** Begin **

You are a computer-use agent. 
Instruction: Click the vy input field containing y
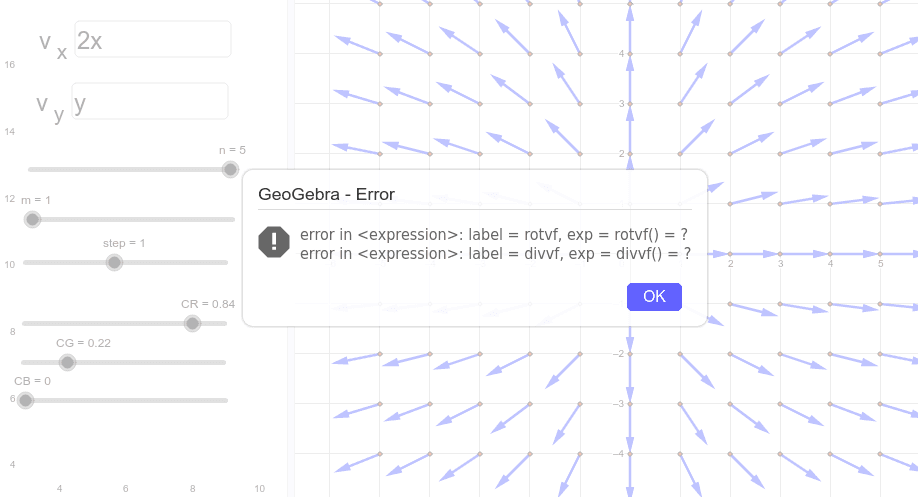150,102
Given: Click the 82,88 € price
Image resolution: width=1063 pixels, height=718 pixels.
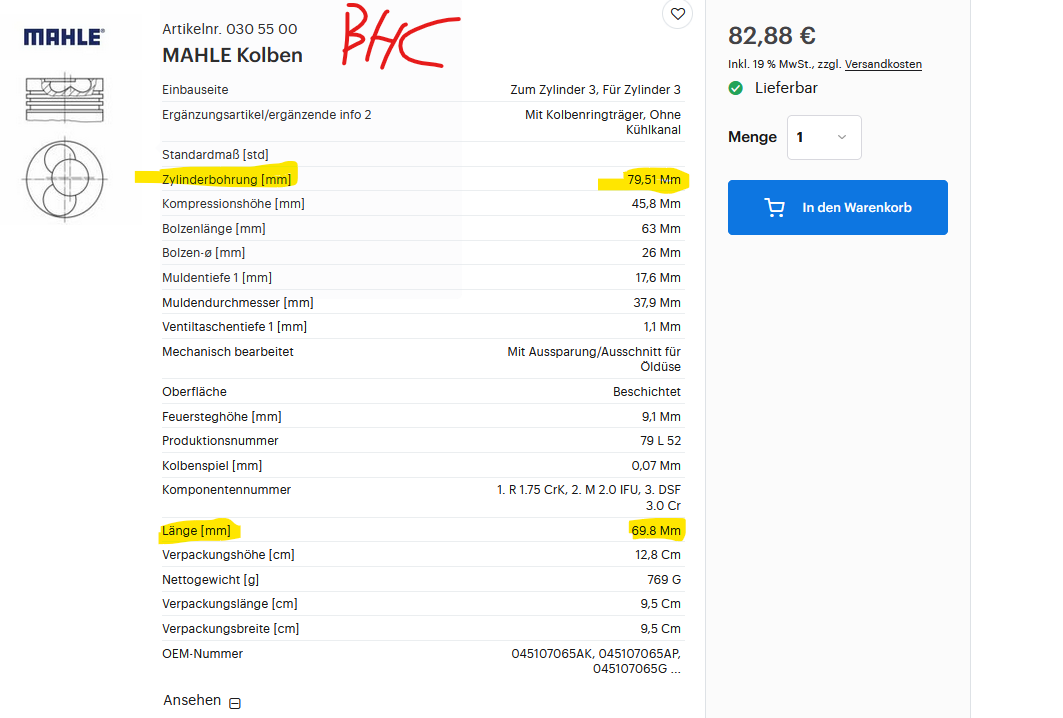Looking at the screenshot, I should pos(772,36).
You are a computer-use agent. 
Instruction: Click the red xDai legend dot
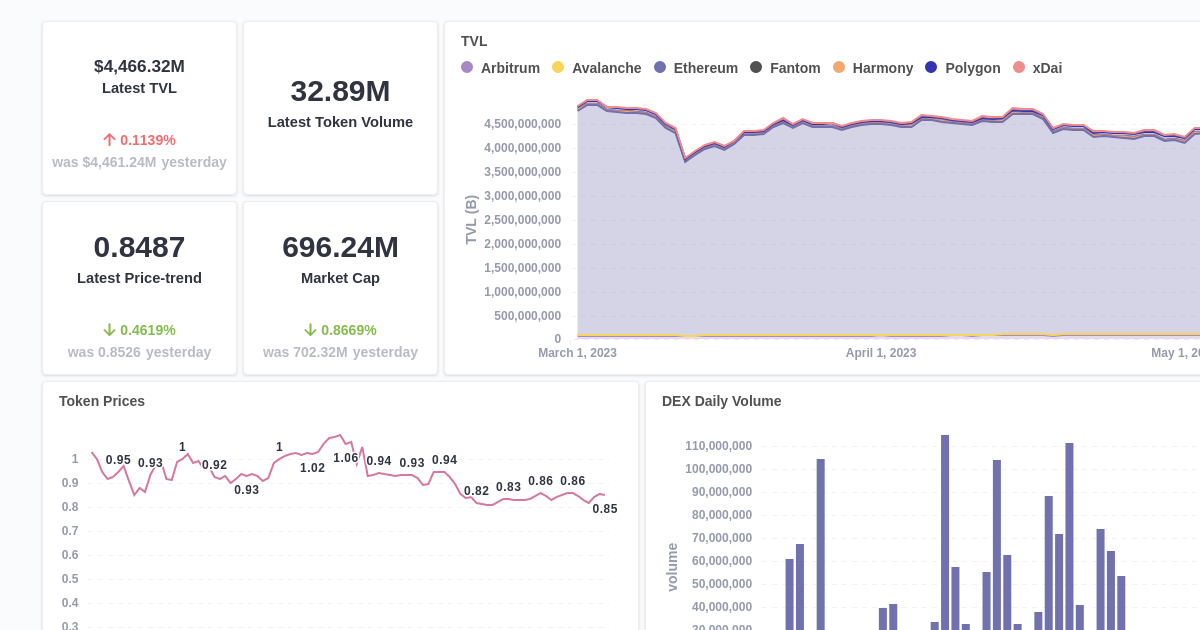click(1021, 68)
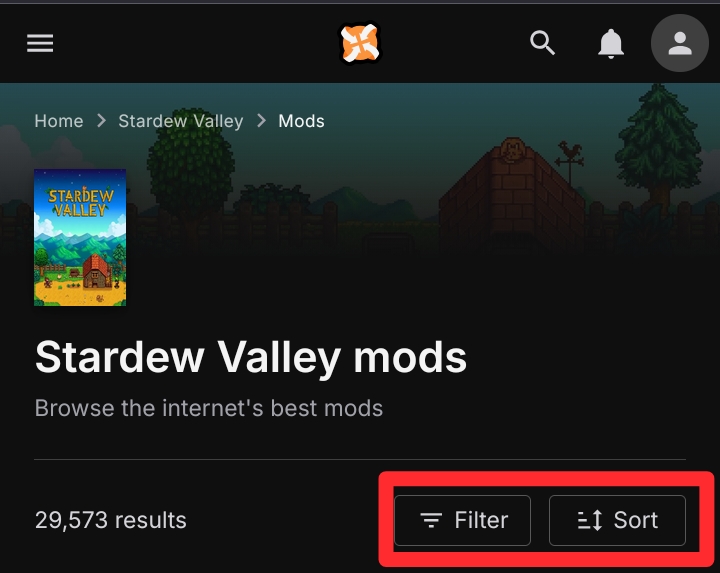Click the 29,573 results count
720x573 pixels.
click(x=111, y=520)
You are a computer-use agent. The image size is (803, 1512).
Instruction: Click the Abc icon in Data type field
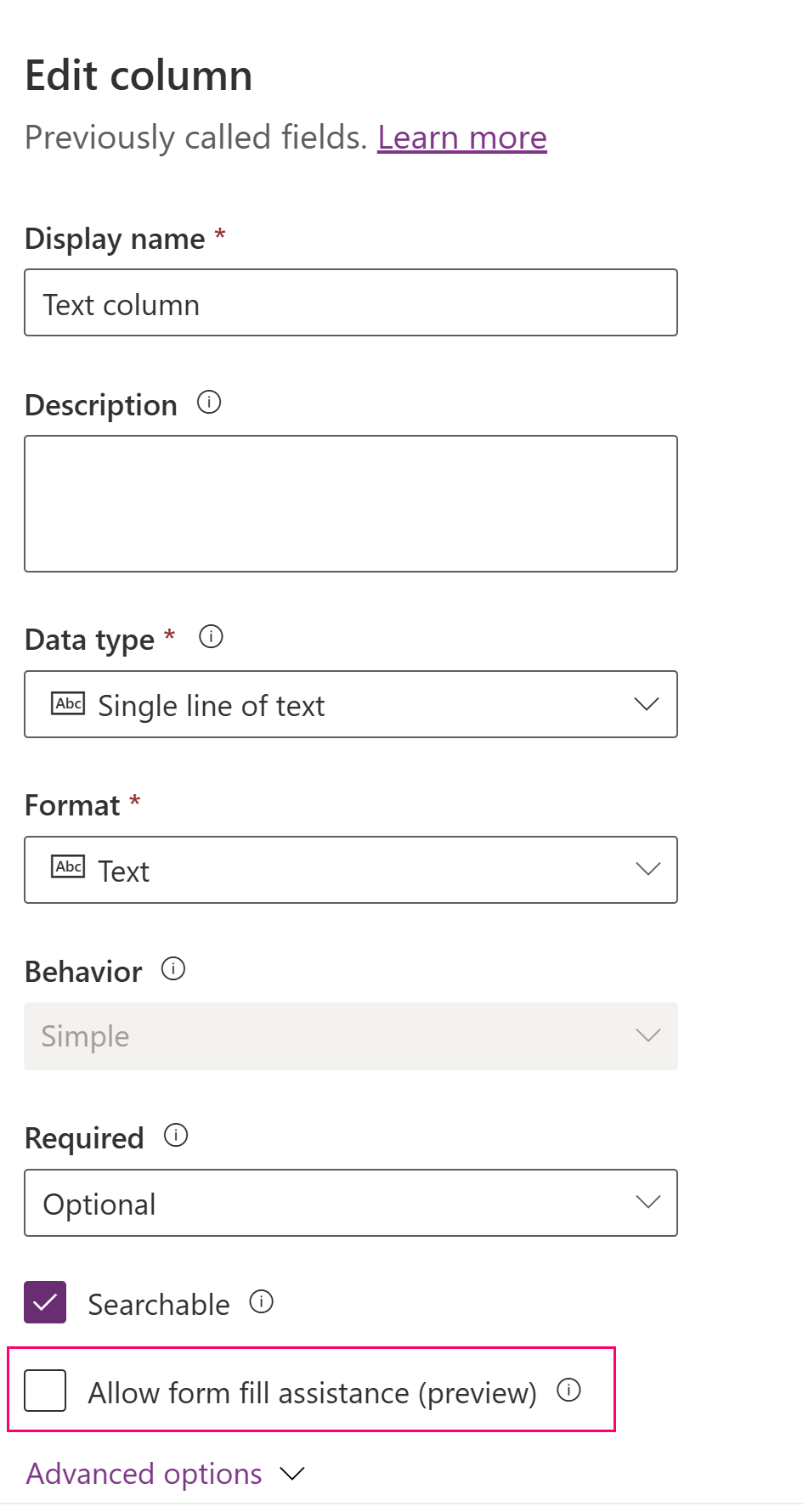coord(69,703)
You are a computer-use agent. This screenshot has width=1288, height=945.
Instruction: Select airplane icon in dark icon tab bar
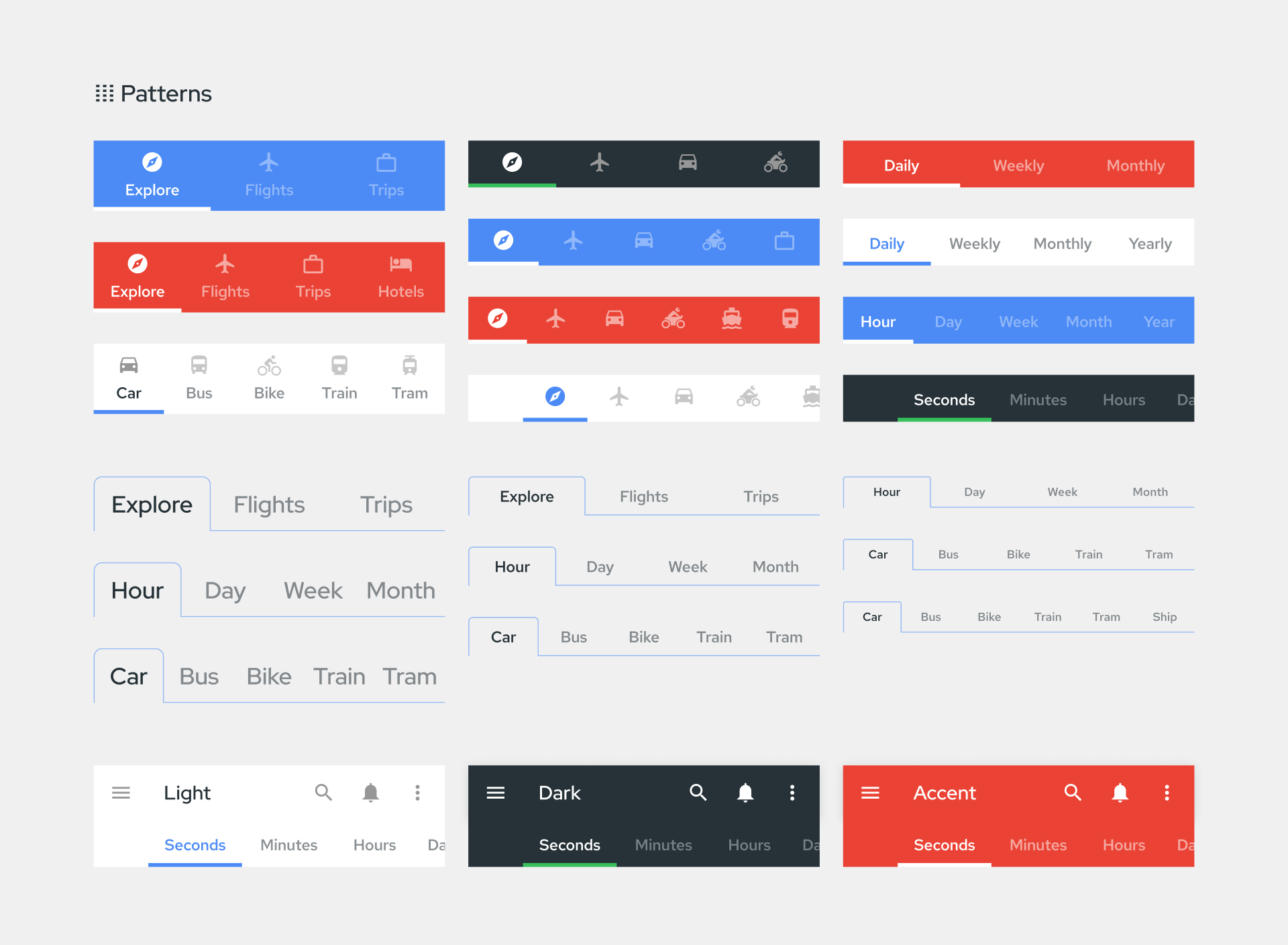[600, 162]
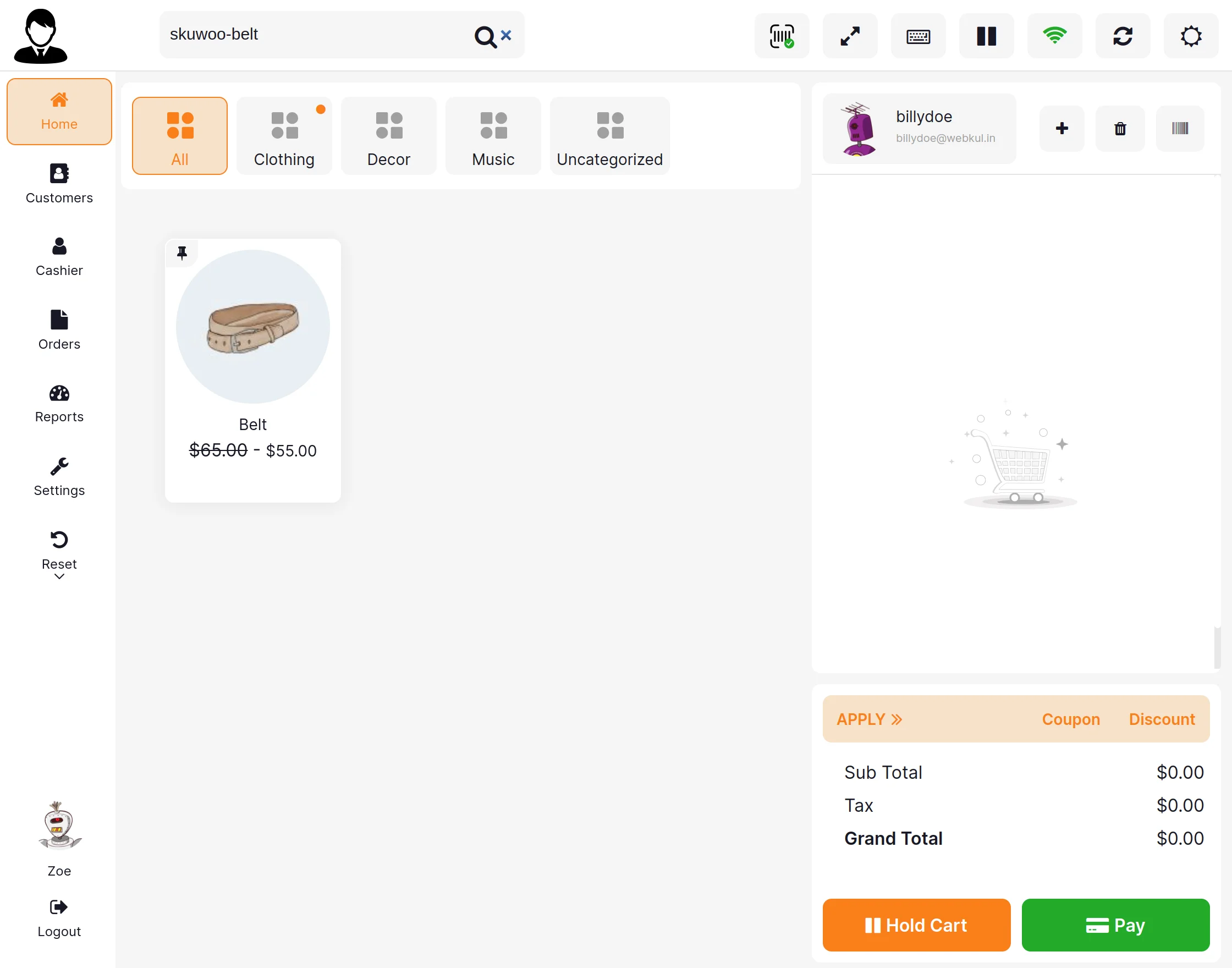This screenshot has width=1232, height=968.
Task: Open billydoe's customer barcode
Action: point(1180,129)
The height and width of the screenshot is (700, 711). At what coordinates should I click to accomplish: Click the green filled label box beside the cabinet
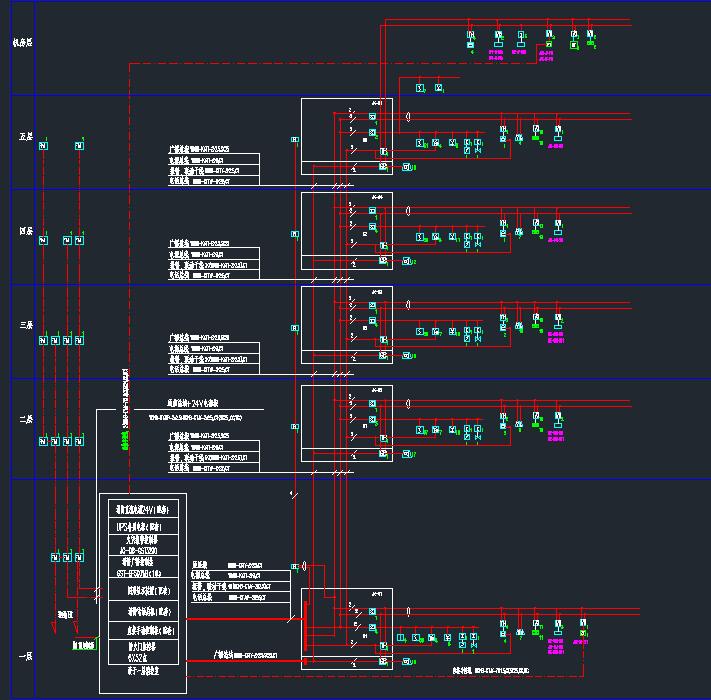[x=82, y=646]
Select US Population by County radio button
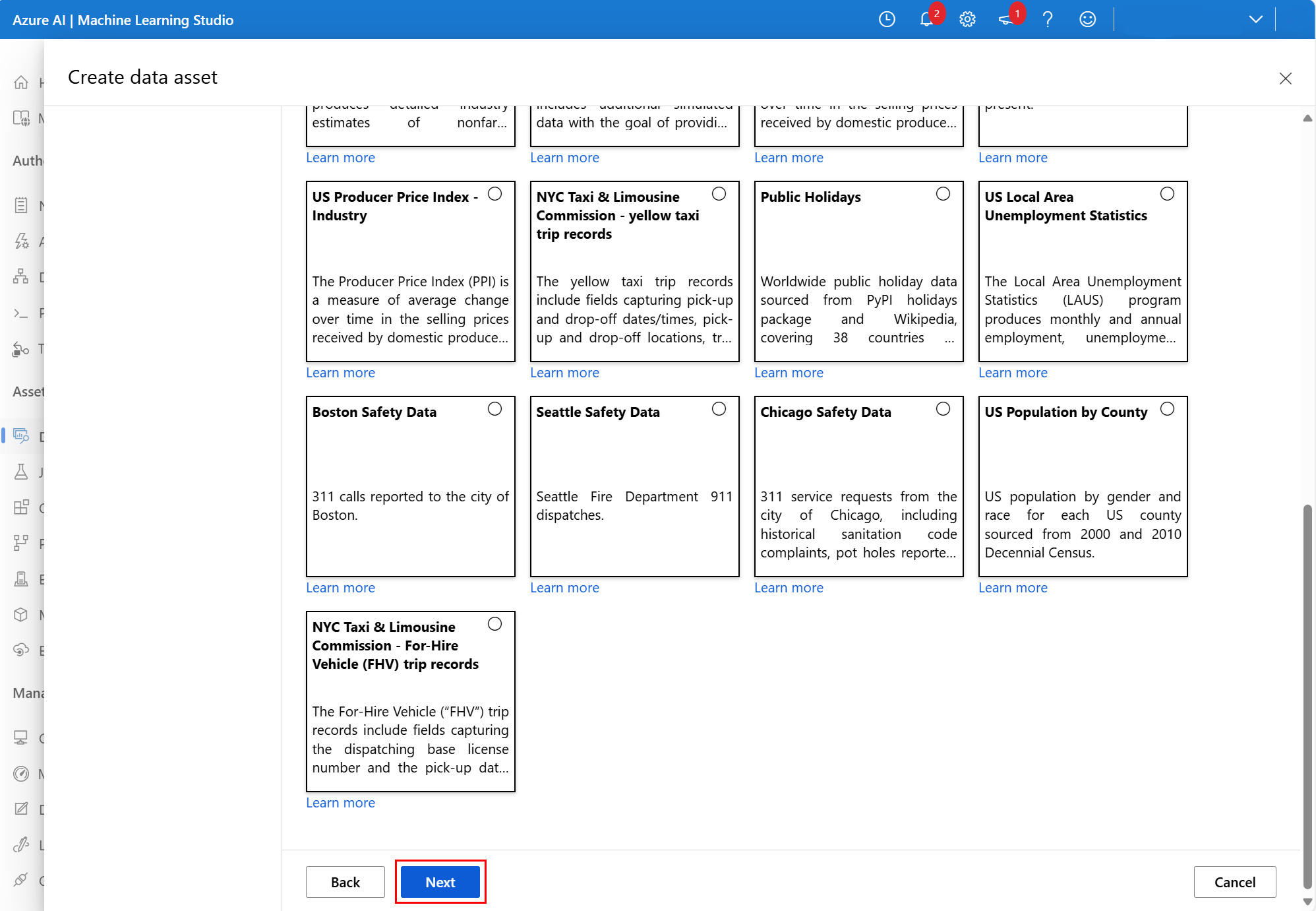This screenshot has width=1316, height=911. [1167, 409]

** End **

Update all the rows above by replacing every "Instruction" with "Request" and leaving everything else as it is. Don't include the pictures.

SOLVED PROBLEM:
You are a computer-use agent. 
Request: Click the vy input field containing y
150,102
Given: Click the 82,88 € price
Image resolution: width=1063 pixels, height=718 pixels.
Looking at the screenshot, I should pos(772,36).
You are a computer-use agent. 
Request: Click the red xDai legend dot
click(1021, 68)
Click the 29,573 results count
720x573 pixels.
click(x=111, y=520)
You are a computer-use agent. The image size is (803, 1512).
Request: Click the Abc icon in Data type field
coord(69,703)
You are a computer-use agent. This screenshot has width=1288, height=945.
Request: Select airplane icon in dark icon tab bar
[600, 162]
This screenshot has width=1232, height=968.
Task: Open billydoe's customer barcode
Action: point(1180,129)
The height and width of the screenshot is (700, 711). At what coordinates should I click to accomplish: Click the green filled label box beside the cabinet
[x=82, y=646]
Select US Population by County radio button
This screenshot has width=1316, height=911. [1167, 409]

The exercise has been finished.